[Stored data]
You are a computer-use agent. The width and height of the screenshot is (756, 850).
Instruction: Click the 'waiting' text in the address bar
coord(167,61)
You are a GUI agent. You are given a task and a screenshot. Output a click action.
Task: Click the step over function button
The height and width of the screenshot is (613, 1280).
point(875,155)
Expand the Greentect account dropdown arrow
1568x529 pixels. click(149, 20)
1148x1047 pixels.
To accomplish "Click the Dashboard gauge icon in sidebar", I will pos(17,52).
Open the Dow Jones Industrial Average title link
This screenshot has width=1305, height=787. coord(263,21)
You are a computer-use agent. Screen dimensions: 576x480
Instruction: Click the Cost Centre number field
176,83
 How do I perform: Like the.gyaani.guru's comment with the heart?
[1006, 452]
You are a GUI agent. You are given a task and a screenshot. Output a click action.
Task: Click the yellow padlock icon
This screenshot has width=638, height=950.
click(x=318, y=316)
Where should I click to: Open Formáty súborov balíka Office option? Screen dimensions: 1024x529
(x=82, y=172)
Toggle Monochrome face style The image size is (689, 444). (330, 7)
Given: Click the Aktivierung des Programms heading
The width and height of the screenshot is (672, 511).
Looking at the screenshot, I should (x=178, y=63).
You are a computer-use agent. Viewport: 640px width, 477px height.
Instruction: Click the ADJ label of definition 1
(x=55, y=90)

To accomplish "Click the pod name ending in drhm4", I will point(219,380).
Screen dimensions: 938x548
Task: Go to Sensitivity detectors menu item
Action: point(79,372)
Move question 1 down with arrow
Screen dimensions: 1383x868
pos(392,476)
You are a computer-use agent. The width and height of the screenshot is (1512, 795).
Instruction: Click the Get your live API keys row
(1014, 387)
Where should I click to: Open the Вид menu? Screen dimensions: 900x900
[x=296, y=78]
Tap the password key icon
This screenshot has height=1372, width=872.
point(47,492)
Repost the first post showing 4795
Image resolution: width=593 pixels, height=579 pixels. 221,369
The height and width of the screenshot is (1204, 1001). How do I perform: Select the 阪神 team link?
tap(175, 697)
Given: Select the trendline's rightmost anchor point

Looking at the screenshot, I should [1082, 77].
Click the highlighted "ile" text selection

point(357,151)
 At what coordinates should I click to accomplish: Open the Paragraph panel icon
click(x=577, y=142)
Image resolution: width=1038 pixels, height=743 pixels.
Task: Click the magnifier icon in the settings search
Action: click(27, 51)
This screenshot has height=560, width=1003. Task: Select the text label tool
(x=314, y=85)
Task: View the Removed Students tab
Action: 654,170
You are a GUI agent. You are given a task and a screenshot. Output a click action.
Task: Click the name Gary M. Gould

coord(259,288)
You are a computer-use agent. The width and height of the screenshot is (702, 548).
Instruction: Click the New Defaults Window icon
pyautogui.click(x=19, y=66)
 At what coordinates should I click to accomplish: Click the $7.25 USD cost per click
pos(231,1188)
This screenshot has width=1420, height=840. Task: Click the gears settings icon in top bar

=== WHAT IS BEING ASKED ===
From the lines above, copy those that contain the word "agent".

=== TASK ANSWER ===
You are a computer-use agent. The width and height of the screenshot is (756, 850).
You are a GUI agent. You are given a task and a screenshot. Output a click action.
You are a computer-use agent. Screen dimensions: 576x480
You are a GUI agent. You are given a task and a screenshot. Output a click action.
You are a computer-use agent. Viewport: 640px width, 477px height.
You are a computer-use agent. The width and height of the screenshot is (1512, 795).
You are a GUI agent. You are given a task and a screenshot. Output a click action.
You are a computer-use agent. The width and height of the screenshot is (702, 548).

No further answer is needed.